Reproduce all entries precisely, down to the last character.

● **PROVIDED MATERIAL**
= Beginning of Section =

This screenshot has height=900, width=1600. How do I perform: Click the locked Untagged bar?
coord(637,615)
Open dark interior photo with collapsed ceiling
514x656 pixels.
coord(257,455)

= End of Section =

● **OUTPUT OF THE EXERCISE**
This screenshot has height=900, width=1600. How do I perform: Click the locked Untagged bar?
coord(637,615)
Open dark interior photo with collapsed ceiling
514x656 pixels.
coord(257,455)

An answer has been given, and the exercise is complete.